この恋はもう終わりにしなきゃいけないんだ……だから、紅谷さんに話を聞いてもらって、もうふっきらなきゃ……そう心の中で呪文のように唱える。
※
バイトを終えてから、駅の反対側にあるファミレスに向かう。そこで、紅谷さんが話を聞いてくれることになっていた。
私は紅谷さんの向かいに座り、今までの事をすべて話す。
彼と出会ったこと、私だけが知っている彼の秘密、いつのまにか恋をしていた自分、それでも伝えないと秘めた想い。
それがいつのまにか彼と接点を持って、自分の意志とは関係なくどんどん走りだしていた想い、そして彼との別れ……
「私は結局、振られるのが怖くて逃げていたんです。気持ちを伝える勇気もなかったくせに、彼に“サヨナラ”と言われたことがショックで。もう会えないって分かってるのに、もうこの恋を諦めなきゃいけないんだってわかってるのに……それでもまだ私の“心”には彼への想いがあふれてて……諦められないんです……」
私は心臓に両手をあてて、今の気持ちを話した。喋り終えて、またあふれてきた涙を手の甲で拭う。
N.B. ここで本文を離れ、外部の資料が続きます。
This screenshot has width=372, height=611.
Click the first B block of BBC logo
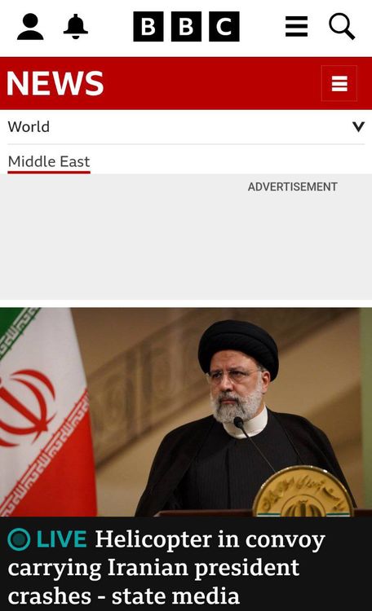click(148, 27)
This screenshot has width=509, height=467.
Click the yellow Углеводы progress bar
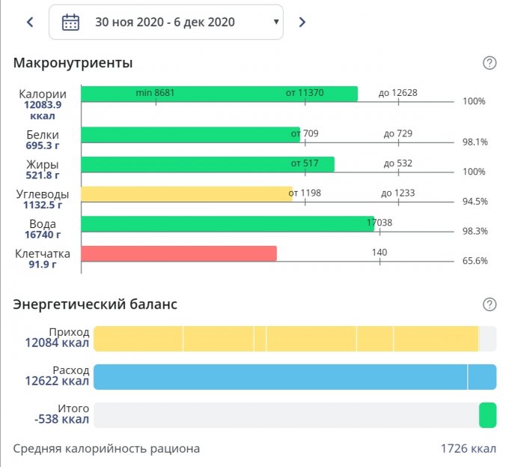(186, 194)
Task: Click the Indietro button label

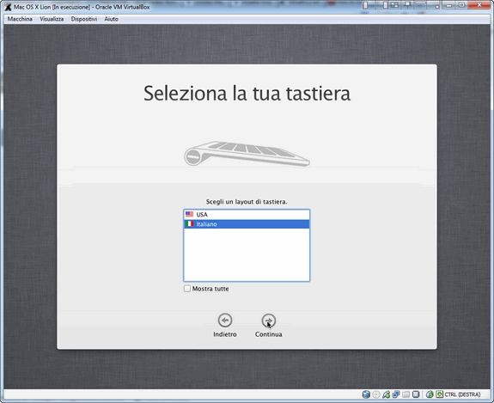Action: pos(225,334)
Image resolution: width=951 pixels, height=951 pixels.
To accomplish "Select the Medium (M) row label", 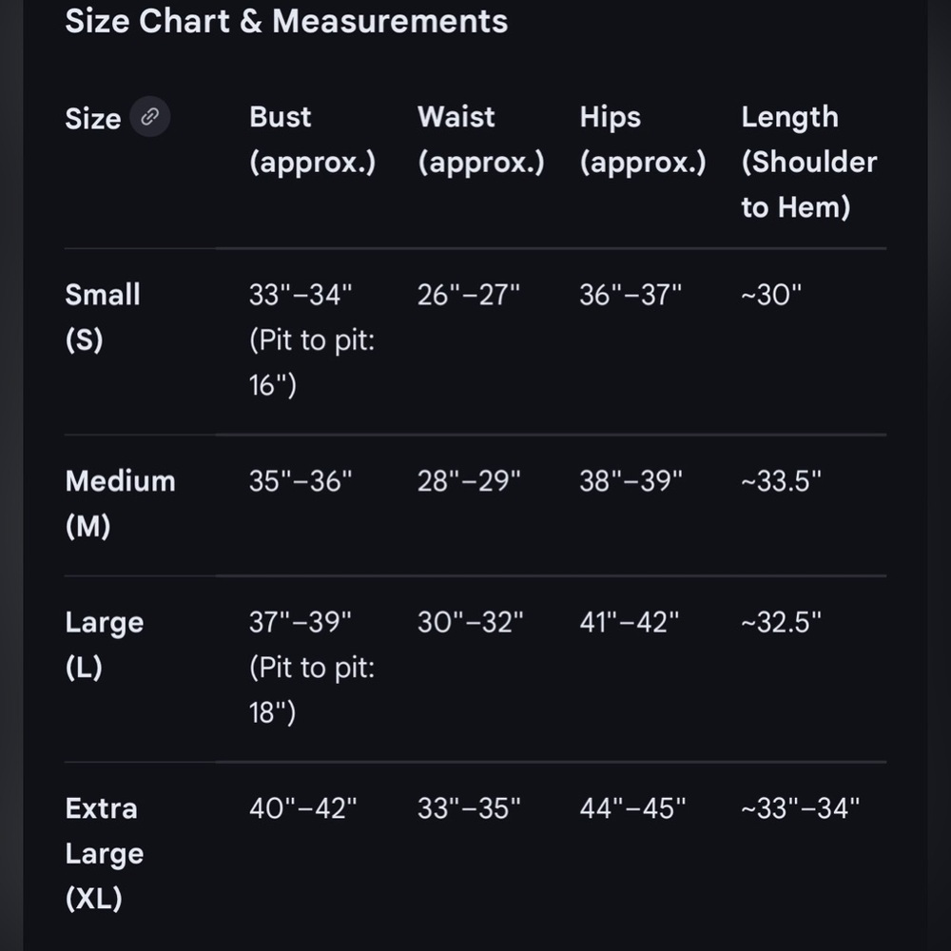I will 120,503.
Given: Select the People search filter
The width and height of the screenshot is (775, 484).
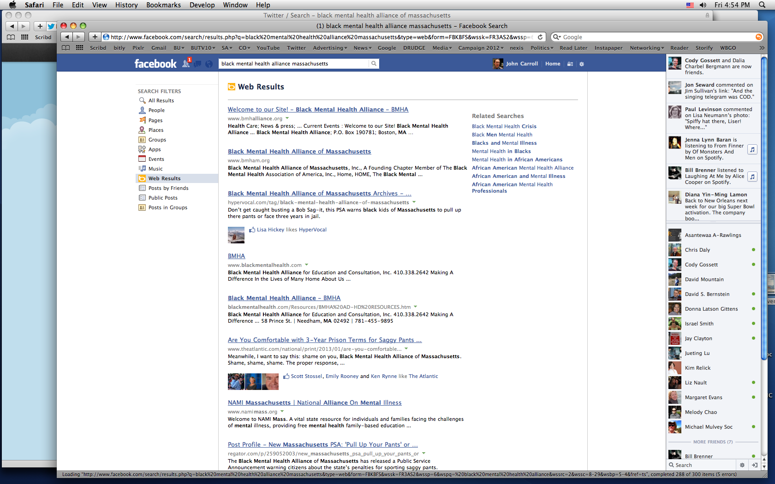Looking at the screenshot, I should [x=156, y=110].
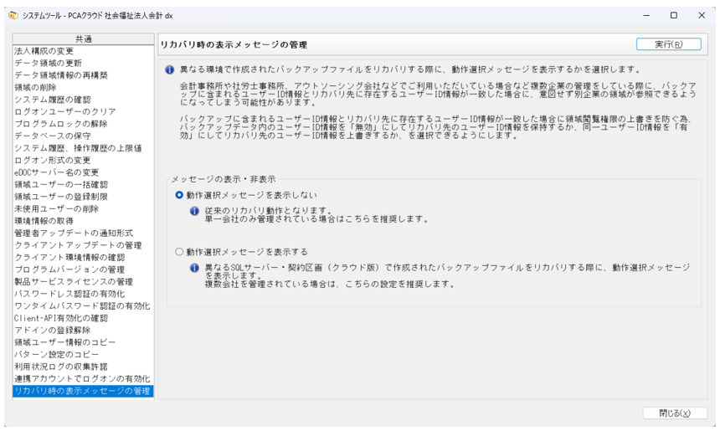
Task: Go to 環境情報の取得 item
Action: pyautogui.click(x=43, y=221)
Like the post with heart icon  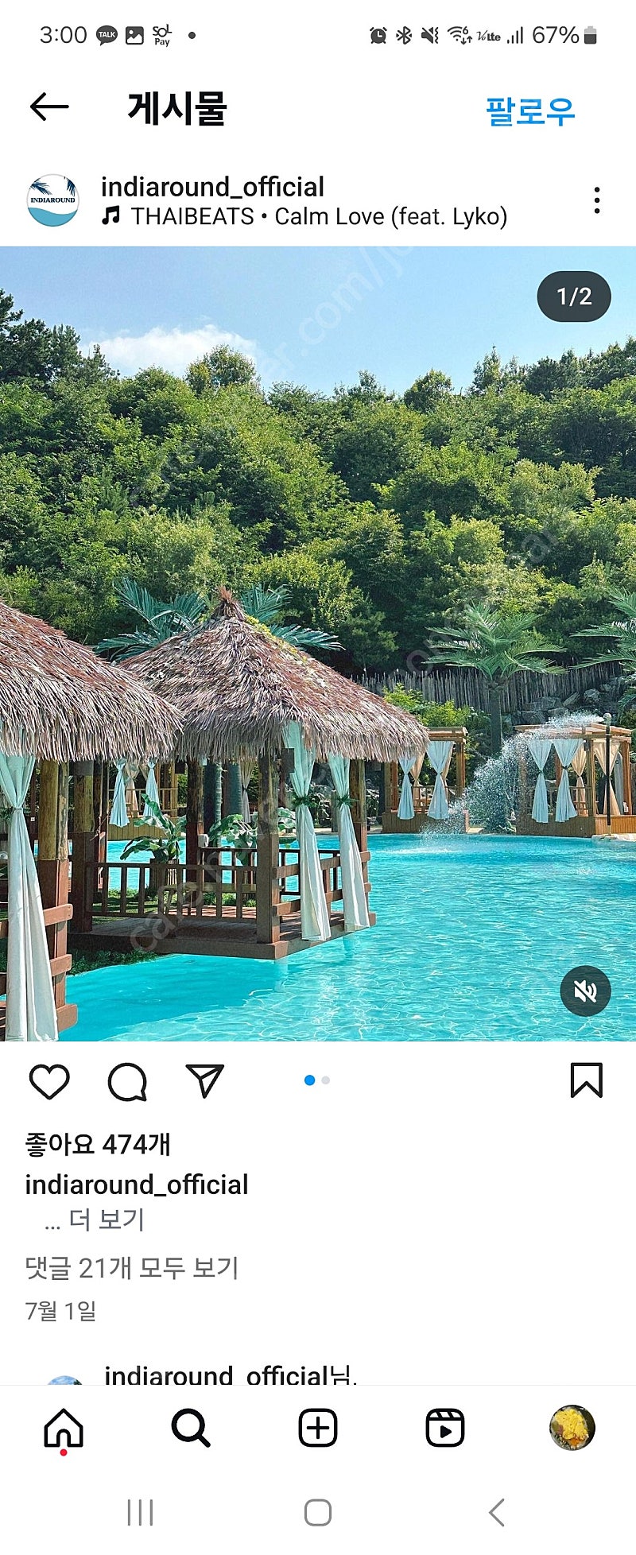click(49, 1081)
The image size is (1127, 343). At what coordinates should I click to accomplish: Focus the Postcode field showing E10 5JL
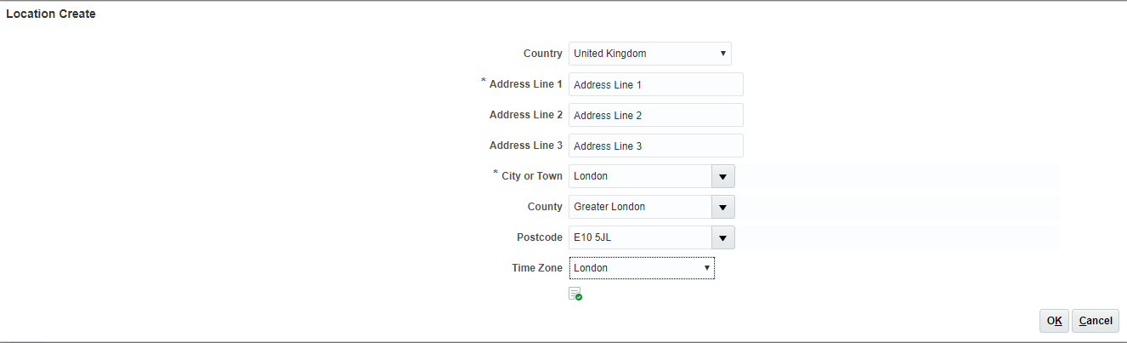(639, 237)
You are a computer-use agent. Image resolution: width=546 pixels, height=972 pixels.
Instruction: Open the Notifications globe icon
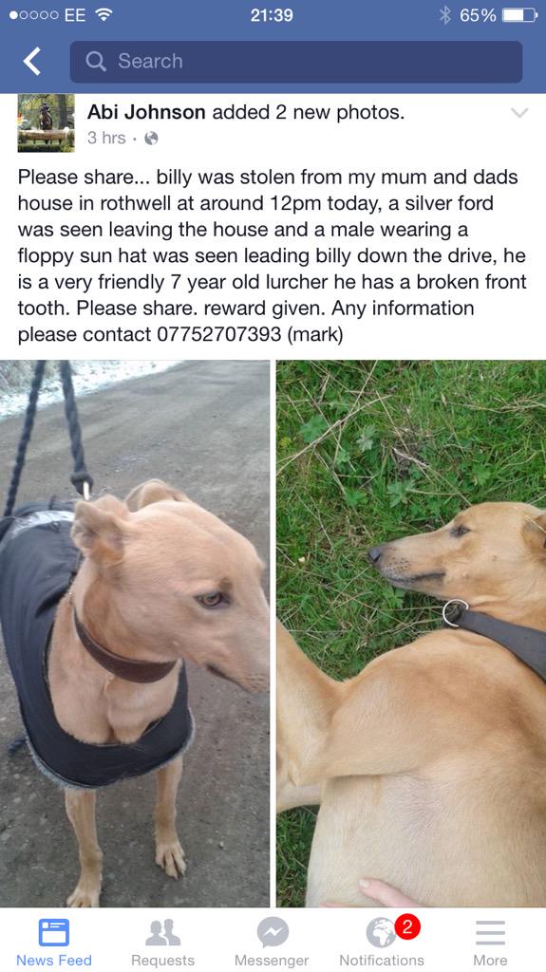(381, 932)
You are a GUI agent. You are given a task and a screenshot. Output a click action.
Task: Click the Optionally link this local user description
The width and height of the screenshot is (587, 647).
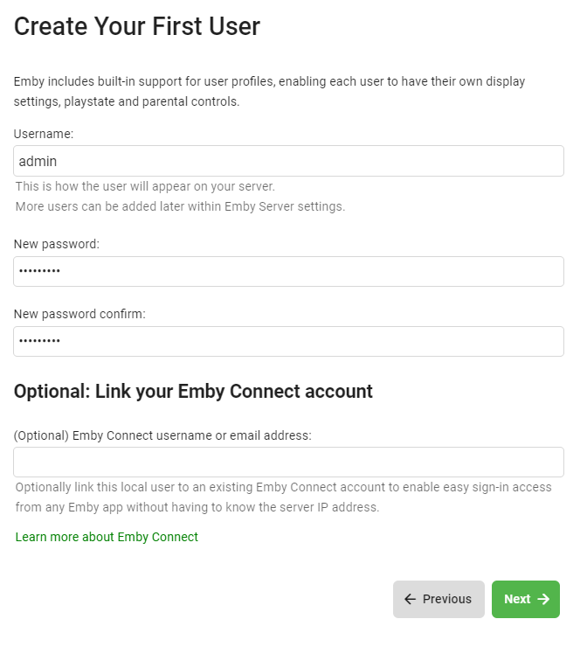point(283,497)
紅谷さんはだらだらと喋る私を静かに見守っていてくれた。私が話し終わってから、しばらく黙っていた紅谷さんが口を開く。
「……いじゃない……」
その言葉が聞こえなくて、私は聞き返す。
「えっ?」
「無理やり忘れようって思うから辛いんじゃないか? 諦められないから、辛いんじゃないか?」
「それは……」
口ごもる私を、紅谷さんが真剣な瞳で見る。
「無理に気持ちを消そうとしないで、そのままを受け入れて……いつか自然と諦めがつく時を待てばいい」
その声はとても優しかった。
「それまではたくさん泣いてもいい。たくさん悩んで、何度も思い出して、また泣いて。いつか自然と次の恋をしたい、そう思う時まで今のままでいいんだよ」
紅谷さんは優しく、でもどこか寂しげな色の瞳で苦笑した。
そっか、無理に忘れようとしなくていいんだ……
いつか自然と次の恋をしたくなるその時まで、この恋を諦めなくてもいいのかな……
この後の数年間、紅谷さんのこの言葉が私を支えた。
諦めなきゃいけない……そう思いながら本当は、誰かに諦めなくていい、そう言ってほしかったのかもしれない。
もし、いつか彼と出会うことができた時、自分の気持ちをちゃんと言えるようにもっと成長したい。
もし、恋をあきらめたその時は、また新しい恋をしてもいいって思えるように、精一杯頑張れる自分になりたい。